Pointing records for text and elements

= = = = =

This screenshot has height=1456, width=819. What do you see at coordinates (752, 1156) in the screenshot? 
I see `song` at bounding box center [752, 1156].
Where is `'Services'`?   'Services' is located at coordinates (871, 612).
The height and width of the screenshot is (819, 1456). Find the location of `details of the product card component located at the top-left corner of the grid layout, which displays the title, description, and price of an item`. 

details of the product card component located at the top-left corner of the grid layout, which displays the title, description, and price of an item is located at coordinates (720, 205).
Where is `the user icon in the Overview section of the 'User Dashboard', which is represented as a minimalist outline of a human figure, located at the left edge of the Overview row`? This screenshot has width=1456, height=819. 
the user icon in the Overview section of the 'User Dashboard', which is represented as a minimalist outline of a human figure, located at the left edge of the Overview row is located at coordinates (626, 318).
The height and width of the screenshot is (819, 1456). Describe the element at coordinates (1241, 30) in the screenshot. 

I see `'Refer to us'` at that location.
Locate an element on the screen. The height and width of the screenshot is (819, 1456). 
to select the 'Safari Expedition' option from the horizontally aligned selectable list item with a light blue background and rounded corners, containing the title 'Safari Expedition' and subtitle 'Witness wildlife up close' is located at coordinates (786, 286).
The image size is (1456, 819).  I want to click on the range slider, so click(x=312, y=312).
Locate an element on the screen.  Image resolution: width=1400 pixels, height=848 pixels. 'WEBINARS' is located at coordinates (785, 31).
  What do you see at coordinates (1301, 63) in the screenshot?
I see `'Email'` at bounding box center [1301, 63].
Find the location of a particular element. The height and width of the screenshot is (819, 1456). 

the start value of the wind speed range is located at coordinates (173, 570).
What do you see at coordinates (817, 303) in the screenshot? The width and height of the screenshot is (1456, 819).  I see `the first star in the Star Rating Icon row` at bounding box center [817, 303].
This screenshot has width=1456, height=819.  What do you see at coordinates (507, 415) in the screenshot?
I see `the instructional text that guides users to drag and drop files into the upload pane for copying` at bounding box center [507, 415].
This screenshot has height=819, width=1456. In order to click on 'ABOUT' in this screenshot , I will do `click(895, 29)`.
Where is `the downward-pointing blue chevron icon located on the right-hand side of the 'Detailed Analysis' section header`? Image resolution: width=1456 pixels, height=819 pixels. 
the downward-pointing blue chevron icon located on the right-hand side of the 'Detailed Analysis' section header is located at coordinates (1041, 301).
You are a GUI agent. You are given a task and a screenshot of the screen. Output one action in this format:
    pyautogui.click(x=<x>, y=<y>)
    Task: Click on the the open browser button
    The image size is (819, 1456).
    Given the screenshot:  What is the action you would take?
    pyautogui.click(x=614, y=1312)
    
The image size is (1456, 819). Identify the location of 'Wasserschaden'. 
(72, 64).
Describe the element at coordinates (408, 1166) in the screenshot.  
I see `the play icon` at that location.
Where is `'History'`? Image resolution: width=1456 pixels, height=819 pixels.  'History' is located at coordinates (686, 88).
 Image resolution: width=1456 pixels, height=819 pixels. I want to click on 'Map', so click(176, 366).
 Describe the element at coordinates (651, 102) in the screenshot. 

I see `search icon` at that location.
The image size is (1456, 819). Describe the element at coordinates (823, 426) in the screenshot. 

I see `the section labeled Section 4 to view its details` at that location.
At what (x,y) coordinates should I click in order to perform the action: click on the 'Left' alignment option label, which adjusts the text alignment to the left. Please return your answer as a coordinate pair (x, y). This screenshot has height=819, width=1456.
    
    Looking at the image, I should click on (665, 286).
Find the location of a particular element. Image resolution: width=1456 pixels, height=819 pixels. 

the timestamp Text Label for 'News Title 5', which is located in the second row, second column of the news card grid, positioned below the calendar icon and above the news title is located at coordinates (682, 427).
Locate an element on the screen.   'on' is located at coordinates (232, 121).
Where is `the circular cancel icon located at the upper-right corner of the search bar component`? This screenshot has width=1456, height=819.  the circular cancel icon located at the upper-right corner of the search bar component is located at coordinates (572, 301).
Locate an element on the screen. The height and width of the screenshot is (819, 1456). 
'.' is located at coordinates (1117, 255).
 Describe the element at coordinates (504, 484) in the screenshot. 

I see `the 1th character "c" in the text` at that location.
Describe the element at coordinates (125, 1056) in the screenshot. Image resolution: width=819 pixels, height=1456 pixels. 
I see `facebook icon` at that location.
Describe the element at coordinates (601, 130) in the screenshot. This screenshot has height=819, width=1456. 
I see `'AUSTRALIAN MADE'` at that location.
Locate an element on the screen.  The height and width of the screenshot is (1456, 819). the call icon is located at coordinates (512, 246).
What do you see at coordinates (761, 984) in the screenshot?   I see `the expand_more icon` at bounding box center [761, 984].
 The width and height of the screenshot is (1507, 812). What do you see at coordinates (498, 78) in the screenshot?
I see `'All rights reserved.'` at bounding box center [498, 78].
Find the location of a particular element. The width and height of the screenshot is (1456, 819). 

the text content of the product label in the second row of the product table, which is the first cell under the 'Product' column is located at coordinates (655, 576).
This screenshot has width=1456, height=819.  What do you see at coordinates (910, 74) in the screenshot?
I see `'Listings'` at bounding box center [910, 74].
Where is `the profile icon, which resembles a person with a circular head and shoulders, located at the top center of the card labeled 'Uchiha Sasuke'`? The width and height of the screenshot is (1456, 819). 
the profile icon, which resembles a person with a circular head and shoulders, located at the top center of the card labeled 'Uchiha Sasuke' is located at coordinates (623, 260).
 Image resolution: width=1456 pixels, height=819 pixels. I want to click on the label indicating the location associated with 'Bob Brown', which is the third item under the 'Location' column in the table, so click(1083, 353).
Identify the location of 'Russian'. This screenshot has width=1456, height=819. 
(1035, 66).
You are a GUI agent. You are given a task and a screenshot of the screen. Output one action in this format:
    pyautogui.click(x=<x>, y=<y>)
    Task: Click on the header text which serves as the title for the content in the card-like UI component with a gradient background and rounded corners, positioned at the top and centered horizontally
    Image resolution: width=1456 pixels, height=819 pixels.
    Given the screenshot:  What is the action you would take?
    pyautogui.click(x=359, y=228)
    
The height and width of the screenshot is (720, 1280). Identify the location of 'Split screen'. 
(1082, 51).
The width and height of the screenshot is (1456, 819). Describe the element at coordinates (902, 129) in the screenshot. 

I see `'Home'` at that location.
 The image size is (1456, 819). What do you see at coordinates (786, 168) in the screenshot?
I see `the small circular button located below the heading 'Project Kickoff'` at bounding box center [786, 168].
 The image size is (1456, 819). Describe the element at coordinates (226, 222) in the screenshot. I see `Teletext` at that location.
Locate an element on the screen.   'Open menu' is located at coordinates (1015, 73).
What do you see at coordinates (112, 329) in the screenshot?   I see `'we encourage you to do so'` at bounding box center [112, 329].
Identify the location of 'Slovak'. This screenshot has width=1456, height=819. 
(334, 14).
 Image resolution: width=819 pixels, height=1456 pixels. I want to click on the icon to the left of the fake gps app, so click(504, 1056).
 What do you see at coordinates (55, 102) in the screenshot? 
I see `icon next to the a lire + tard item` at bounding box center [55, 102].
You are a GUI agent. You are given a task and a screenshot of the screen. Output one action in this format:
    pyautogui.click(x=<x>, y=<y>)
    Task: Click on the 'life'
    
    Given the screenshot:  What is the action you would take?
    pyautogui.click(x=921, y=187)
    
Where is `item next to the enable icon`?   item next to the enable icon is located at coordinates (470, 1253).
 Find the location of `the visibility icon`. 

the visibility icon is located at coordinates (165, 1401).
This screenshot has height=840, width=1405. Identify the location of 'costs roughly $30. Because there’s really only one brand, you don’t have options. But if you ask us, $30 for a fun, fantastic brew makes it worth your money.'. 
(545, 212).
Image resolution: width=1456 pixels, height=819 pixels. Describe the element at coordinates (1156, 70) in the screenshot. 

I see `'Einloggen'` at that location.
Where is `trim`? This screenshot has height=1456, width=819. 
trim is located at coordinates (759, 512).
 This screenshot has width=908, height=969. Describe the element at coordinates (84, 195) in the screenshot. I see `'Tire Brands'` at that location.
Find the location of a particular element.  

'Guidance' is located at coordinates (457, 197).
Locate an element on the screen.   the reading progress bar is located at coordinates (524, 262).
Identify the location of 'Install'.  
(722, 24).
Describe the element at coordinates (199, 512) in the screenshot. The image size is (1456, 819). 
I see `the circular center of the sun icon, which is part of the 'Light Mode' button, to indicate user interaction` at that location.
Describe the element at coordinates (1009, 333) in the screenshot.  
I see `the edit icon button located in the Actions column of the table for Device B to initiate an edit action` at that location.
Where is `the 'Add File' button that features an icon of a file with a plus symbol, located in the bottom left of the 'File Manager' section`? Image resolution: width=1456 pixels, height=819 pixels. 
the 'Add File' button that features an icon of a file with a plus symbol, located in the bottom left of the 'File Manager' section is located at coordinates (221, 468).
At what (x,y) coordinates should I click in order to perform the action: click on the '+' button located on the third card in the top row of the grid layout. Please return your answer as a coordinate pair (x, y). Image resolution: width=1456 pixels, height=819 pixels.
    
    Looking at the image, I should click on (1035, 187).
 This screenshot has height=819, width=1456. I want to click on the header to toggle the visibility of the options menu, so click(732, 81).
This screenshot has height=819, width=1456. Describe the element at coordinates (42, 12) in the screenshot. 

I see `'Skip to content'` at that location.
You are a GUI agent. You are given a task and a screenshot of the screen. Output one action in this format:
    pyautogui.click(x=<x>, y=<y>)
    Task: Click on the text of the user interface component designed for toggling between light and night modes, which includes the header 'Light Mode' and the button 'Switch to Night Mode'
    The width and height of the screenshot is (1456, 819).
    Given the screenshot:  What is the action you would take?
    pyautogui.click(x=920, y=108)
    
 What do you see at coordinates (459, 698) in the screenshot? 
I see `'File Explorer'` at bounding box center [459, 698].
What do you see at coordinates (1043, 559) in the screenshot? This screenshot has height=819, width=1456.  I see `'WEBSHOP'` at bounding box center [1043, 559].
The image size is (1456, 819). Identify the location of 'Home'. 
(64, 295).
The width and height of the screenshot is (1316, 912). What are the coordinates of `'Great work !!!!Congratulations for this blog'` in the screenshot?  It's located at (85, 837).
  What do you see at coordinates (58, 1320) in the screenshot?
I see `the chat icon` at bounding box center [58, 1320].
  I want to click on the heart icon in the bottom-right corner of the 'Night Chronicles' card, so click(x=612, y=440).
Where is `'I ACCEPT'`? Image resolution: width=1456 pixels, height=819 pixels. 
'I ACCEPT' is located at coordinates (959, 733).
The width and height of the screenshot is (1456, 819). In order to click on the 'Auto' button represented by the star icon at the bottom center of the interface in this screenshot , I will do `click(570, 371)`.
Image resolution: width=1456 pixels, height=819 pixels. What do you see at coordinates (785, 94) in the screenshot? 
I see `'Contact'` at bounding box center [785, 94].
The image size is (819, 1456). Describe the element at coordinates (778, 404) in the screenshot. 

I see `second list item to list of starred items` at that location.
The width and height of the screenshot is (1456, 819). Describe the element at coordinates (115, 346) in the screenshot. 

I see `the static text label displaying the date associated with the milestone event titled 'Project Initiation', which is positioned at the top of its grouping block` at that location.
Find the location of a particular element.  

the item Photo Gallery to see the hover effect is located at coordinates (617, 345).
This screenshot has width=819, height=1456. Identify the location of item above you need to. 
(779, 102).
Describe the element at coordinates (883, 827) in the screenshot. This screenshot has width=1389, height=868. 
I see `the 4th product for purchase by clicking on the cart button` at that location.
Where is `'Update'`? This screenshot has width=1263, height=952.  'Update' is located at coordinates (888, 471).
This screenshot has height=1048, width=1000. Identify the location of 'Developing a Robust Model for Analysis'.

= = = = =

Written request →
Copy out the listing from its first line through the line containing "center [1301, 63].", inclusive, and switch "on the screen" to "in the interface" while keeping everything else the same.

Answer to this exercise →
This screenshot has height=1456, width=819. What do you see at coordinates (752, 1156) in the screenshot? 
I see `song` at bounding box center [752, 1156].
Where is `'Services'`?   'Services' is located at coordinates (871, 612).
The height and width of the screenshot is (819, 1456). Find the location of `details of the product card component located at the top-left corner of the grid layout, which displays the title, description, and price of an item`. 

details of the product card component located at the top-left corner of the grid layout, which displays the title, description, and price of an item is located at coordinates (720, 205).
Where is `the user icon in the Overview section of the 'User Dashboard', which is represented as a minimalist outline of a human figure, located at the left edge of the Overview row`? This screenshot has width=1456, height=819. 
the user icon in the Overview section of the 'User Dashboard', which is represented as a minimalist outline of a human figure, located at the left edge of the Overview row is located at coordinates (626, 318).
The height and width of the screenshot is (819, 1456). Describe the element at coordinates (1241, 30) in the screenshot. 

I see `'Refer to us'` at that location.
Locate an element in the interface. The height and width of the screenshot is (819, 1456). 
to select the 'Safari Expedition' option from the horizontally aligned selectable list item with a light blue background and rounded corners, containing the title 'Safari Expedition' and subtitle 'Witness wildlife up close' is located at coordinates (786, 286).
The image size is (1456, 819).  I want to click on the range slider, so click(x=312, y=312).
Locate an element in the interface.  Image resolution: width=1400 pixels, height=848 pixels. 'WEBINARS' is located at coordinates (785, 31).
  What do you see at coordinates (1301, 63) in the screenshot?
I see `'Email'` at bounding box center [1301, 63].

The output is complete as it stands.